EL COCUY, Colombie : Il y a quelques mois encore, le Ritacuba Blanco, l'un des plus hauts sommets de Colombie, était recouvert d'un homogène manteau neigeux. Mais la hausse des températures a récemment provoqué de larges fissures dans la glace qui témoignent de sa lente agonie.

Depuis novembre dernier et la hausse des températures dans le pays à cause du phénomène météorologique El Niño, le manteau blanc a commencé à fondre à une vitesse vertigineuse, alertent les experts.

Dans sa partie la plus basse, où l'AFP a pu se rendre, à 4.950 mètres d'altitude, de larges fissures révèlent désormais la roche jusque-là cachée. Les autorités accusent El Niño, qui frappe la Colombie depuis fin 2023.

Le phénomène météorologique est généralement associé à une hausse des températures et d'importantes sécheresses susceptibles d'entraîner des feux de forêts dévastateurs. Il se produit en moyenne tous les deux à sept ans, et les épisodes durent généralement de neuf à douze mois.

L'épisode actuel s'inscrit «dans le contexte d'un climat modifié par les activités humaines», a noté l'Organisation météorologique mondiale (OMM).

La Colombie, dont la biodiversité est l'une des plus riches au monde, a enregistré en mars le mois le plus chaud de son histoire, avec des températures atteignant par endroits 42,4°C.

«Le phénomène El Niño est peut-être la pire chose qui puisse arriver à nos pics enneigés ou à nos glaciers», estime Jorge Luis Ceballos, glaciologue à l'Institut d'hydrologie, de météorologie et d'études environnementales (Ideam). «Il n'y a pas de couverture nuageuse et donc pas de chute de neige», souligne-t-il.

Des 14 glaciers tropicaux qui existaient en Colombie au début du 20e siècle, il n'en reste plus que six.
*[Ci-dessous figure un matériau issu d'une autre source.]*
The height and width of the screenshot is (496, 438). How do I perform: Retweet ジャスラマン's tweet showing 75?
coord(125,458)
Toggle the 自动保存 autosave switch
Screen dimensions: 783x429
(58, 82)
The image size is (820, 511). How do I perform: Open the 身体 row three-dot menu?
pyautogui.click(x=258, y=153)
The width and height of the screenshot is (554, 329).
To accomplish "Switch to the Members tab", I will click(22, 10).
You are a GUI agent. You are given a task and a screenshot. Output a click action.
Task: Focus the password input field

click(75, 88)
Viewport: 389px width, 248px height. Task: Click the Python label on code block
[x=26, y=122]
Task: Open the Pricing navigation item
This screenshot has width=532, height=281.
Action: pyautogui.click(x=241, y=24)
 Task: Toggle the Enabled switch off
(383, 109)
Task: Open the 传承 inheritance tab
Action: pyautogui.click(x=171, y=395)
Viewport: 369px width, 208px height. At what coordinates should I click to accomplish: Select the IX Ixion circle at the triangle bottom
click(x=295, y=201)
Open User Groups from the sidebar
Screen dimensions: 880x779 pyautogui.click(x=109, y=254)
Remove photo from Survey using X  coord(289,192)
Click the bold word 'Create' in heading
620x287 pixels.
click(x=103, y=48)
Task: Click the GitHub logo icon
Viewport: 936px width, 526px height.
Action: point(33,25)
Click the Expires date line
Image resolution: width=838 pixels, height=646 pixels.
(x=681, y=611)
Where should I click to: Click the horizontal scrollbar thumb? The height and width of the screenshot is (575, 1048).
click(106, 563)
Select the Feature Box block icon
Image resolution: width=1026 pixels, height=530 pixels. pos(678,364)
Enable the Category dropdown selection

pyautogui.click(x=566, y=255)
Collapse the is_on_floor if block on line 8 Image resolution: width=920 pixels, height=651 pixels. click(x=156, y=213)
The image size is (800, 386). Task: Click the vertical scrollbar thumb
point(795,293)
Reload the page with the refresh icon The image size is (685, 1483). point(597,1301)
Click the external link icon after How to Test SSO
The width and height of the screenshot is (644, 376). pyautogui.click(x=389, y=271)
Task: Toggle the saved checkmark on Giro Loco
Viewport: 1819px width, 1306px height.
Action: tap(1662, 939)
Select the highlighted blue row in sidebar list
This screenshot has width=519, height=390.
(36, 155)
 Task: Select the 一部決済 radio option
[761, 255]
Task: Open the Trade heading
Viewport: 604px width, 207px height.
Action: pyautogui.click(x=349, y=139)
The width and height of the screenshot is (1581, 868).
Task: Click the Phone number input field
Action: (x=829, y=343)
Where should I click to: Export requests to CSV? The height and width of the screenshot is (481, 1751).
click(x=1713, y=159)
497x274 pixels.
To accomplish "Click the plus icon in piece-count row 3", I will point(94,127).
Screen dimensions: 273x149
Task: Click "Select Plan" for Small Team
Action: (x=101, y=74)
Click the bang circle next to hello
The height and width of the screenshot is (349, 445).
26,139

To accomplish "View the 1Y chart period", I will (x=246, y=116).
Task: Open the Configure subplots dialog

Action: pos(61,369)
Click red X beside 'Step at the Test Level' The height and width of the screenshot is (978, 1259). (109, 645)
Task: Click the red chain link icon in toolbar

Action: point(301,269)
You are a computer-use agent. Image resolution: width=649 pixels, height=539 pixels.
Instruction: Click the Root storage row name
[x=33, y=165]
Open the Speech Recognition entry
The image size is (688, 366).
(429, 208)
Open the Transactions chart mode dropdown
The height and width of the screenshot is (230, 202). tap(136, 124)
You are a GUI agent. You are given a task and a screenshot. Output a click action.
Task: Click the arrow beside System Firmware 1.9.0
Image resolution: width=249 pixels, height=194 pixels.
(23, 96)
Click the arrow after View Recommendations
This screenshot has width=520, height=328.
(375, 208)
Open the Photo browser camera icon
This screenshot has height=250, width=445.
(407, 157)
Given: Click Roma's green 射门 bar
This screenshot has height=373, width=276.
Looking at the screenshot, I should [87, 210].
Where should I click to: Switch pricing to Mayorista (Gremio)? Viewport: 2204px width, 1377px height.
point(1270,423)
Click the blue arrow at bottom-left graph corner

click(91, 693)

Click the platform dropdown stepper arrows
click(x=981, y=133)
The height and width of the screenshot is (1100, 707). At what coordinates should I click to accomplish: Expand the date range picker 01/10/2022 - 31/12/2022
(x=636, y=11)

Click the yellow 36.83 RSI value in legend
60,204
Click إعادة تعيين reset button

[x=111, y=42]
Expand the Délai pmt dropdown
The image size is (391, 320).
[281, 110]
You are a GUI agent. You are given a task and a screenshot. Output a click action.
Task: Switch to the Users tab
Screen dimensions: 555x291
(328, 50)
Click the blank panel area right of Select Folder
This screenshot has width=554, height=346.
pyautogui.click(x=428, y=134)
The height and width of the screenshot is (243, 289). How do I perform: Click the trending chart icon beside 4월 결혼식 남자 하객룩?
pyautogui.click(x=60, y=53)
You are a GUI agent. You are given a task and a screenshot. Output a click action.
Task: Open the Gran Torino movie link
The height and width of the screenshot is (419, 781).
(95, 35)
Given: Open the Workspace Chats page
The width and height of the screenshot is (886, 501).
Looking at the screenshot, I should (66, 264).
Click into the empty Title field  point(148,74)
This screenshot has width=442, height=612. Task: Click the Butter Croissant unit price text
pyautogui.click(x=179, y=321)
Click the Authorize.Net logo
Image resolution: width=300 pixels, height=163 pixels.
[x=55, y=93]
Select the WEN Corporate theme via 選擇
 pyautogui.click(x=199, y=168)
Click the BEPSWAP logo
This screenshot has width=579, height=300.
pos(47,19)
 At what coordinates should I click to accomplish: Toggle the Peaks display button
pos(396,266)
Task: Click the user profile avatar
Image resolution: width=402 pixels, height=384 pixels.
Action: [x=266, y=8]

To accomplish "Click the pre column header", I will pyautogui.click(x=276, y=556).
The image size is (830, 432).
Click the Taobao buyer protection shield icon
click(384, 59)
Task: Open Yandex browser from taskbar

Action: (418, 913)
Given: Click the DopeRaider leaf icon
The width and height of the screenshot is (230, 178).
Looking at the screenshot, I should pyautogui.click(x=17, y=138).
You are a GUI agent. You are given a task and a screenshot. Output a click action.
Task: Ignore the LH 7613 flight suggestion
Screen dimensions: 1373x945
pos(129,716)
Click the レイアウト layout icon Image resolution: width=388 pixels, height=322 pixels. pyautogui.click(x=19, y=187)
Le Ritacuba Blanco, situé dans le parc national de la Sierra Nevada del Cocuy, à environ 250 km au nord-est de la capitale Bogota, est le plus en péril des sommets encore enneigés du pays.

«À la fin de l'année dernière, les parois ici mesuraient environ six mètres de haut (...) aujourd'hui, elles ne font pratiquement plus qu'un mètre», souligne le guide Edwin Prada.

- «De pire en pire» -

Selon les données les plus récentes, de 2022, quelque 12,8 km2 de ce territoire étaient alors recouverts de glace et de neige, soit l'étendue la plus faible depuis que l'Ideam effectue des relevés. En 2010, le manteau neigeux couvrait 16,5 km2 et même 19,8 km2 en 2003.

Ces derniers mois, «la neige a fondu en raison du manque de précipitations et la glace a été exposée au rayonnement solaire, ce qui a accéléré le dégel», explique M. Ceballos.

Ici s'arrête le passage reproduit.